[proofplan] We first pass to arbitrary holomorphic coordinates near $p$ and $F(p)$ and translate them so that both distinguished points have coordinate value $0$. The submersion hypothesis says that the coordinate Jacobian has rank $n$, so after reordering the source coordinates one can find an invertible $n \times n$ minor. We then build an auxiliary holomorphic map whose first $n$ components are the coordinate components of $F$ and whose remaining components are the unused source coordinates. Its derivative is invertible at $0$, so the [holomorphic inverse function theorem](/theorems/4950) gives a new holomorphic coordinate system in which $F$ is exactly projection onto the first $n$ coordinates. [/proofplan]

[step:Pass to centered holomorphic coordinate charts] Let $(U_0,\varphi)$ be a holomorphic coordinate chart on $X$ with $p \in U_0$, where \begin{align*} \varphi: U_0 \to \Omega_0 \subseteq \mathbb C^m \end{align*} is biholomorphic onto the [open set](/page/Open%20Set) $\Omega_0 := \varphi(U_0)$. Let $(V_0,\psi)$ be a holomorphic coordinate chart on $Y$ with $F(p) \in V_0$, where \begin{align*} \psi: V_0 \to \Lambda_0 \subseteq \mathbb C^n \end{align*} is biholomorphic onto the open set $\Lambda_0 := \psi(V_0)$. Since $F$ is continuous and $V_0$ is open, after replacing $U_0$ by the open neighbourhood $U_0 \cap F^{-1}(V_0)$ of $p$, we may assume $F(U_0) \subseteq V_0$. Define centered coordinate maps \begin{align*} \zeta: U_0 \to \Omega \subseteq \mathbb C^m, \qquad \zeta(q) := \varphi(q) - \varphi(p) \end{align*} and \begin{align*} \eta: V_0 \to \Lambda \subseteq \mathbb C^n, \qquad \eta(y) := \psi(y) - \psi(F(p)). \end{align*} Then $\zeta(p)=0$, $\eta(F(p))=0$, and $\zeta,\eta$ are holomorphic coordinate maps. Define the coordinate representative of $F$ by \begin{align*} f: \Omega \to \Lambda, \qquad f := \eta \circ F \circ \zeta^{-1}. \end{align*} This is a holomorphic map between open subsets of Euclidean complex spaces, and $f(0)=0$. [/step]
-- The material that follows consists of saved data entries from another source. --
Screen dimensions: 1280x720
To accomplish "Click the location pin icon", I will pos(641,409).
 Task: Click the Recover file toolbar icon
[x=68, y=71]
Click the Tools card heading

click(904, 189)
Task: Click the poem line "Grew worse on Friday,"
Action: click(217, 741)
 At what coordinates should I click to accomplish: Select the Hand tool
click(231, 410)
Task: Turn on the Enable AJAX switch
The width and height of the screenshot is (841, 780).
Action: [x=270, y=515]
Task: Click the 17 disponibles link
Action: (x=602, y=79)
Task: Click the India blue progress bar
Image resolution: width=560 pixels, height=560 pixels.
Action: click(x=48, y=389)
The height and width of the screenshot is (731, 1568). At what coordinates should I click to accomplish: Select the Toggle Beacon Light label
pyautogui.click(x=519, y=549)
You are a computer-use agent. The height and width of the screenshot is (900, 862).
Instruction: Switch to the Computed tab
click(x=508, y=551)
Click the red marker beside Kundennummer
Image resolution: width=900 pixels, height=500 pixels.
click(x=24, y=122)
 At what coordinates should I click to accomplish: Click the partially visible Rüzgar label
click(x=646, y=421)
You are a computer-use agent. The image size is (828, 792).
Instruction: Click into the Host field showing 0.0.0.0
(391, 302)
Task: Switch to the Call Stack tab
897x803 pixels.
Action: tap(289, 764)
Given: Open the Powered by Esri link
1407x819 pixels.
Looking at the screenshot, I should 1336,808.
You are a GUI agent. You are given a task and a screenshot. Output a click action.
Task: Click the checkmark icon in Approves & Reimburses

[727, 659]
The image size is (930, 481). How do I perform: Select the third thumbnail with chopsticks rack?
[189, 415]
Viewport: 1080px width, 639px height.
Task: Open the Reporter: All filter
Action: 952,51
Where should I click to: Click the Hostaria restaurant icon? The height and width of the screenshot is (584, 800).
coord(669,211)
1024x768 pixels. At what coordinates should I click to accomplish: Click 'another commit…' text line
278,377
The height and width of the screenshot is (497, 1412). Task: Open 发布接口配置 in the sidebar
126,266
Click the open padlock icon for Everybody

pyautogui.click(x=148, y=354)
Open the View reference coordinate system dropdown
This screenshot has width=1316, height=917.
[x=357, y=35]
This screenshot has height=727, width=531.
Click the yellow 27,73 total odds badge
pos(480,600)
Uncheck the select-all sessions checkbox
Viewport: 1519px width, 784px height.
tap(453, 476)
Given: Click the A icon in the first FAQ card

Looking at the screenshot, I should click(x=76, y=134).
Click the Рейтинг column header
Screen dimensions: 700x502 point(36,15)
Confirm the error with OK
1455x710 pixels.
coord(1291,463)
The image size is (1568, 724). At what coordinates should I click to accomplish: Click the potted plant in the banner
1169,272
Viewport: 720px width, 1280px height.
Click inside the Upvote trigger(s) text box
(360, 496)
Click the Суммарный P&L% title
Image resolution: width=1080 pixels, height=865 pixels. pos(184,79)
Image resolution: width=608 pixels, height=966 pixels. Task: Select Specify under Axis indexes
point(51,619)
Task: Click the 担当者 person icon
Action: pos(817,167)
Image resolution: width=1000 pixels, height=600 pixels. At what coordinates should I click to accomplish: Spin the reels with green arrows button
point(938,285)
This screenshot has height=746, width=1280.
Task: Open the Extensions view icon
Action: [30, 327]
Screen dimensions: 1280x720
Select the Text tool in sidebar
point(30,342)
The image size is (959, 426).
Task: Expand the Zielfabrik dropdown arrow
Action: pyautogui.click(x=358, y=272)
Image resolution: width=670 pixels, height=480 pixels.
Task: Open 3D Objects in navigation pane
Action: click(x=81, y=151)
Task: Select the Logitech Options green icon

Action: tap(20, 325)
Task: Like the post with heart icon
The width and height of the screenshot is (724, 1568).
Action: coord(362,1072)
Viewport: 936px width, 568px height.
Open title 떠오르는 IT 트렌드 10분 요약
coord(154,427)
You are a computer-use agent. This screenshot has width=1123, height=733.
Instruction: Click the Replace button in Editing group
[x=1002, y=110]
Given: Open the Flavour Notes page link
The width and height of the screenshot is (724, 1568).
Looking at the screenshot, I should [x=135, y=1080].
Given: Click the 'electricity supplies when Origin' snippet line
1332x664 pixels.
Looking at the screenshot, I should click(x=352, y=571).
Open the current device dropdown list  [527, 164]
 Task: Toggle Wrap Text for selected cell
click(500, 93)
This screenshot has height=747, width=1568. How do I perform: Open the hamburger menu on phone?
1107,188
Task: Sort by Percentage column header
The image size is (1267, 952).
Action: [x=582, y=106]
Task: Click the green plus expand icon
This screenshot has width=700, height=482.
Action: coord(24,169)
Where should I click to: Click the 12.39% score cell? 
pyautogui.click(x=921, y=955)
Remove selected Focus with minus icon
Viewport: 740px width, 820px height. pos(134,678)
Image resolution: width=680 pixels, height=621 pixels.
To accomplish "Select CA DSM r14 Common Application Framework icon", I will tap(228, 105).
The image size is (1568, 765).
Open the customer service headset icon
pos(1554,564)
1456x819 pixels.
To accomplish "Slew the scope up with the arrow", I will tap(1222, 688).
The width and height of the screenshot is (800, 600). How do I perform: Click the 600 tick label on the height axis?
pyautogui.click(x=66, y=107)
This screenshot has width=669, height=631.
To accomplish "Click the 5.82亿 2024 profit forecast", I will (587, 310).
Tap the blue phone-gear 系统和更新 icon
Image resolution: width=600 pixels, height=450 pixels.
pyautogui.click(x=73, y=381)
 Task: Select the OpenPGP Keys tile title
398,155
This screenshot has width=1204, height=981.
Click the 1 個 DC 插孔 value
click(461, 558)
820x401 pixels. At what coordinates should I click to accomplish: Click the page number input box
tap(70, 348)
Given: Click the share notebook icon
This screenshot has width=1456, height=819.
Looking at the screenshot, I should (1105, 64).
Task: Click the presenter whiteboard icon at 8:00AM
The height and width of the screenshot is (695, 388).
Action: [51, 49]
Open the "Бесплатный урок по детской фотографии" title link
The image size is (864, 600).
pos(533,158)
[step:Choose source coordinates with an invertible Jacobian minor]The differential $dF_p: T_pX \to T_{F(p)}Y$ is surjective by hypothesis. Under the coordinate identifications induced by $d\zeta_p: T_pX \to \mathbb C^m$ and $d\eta_{F(p)}: T_{F(p)}Y \to \mathbb C^n$, the [linear map](/page/Linear%20Map) $dF_p$ is represented by the complex Jacobian matrix $Jf_0 \in \mathbb C^{n \times m}$ of $f$ at $0$. Hence $Jf_0$ has rank $n$. In particular, $m \geq n$. Since $Jf_0$ has rank $n$, some collection of $n$ columns is linearly independent. Reordering the source coordinate functions $\zeta_1,\dots,\zeta_m$ if necessary, we may assume that the first $n$ columns are linearly independent. Define the matrix $A \in \mathbb C^{n \times n}$ by \begin{align*} A_{ij} := \frac{\partial f_i}{\partial \zeta_j}(0) \quad \text{for } 1 \leq i,j \leq n. \end{align*} Then $\det A \neq 0$.[/step]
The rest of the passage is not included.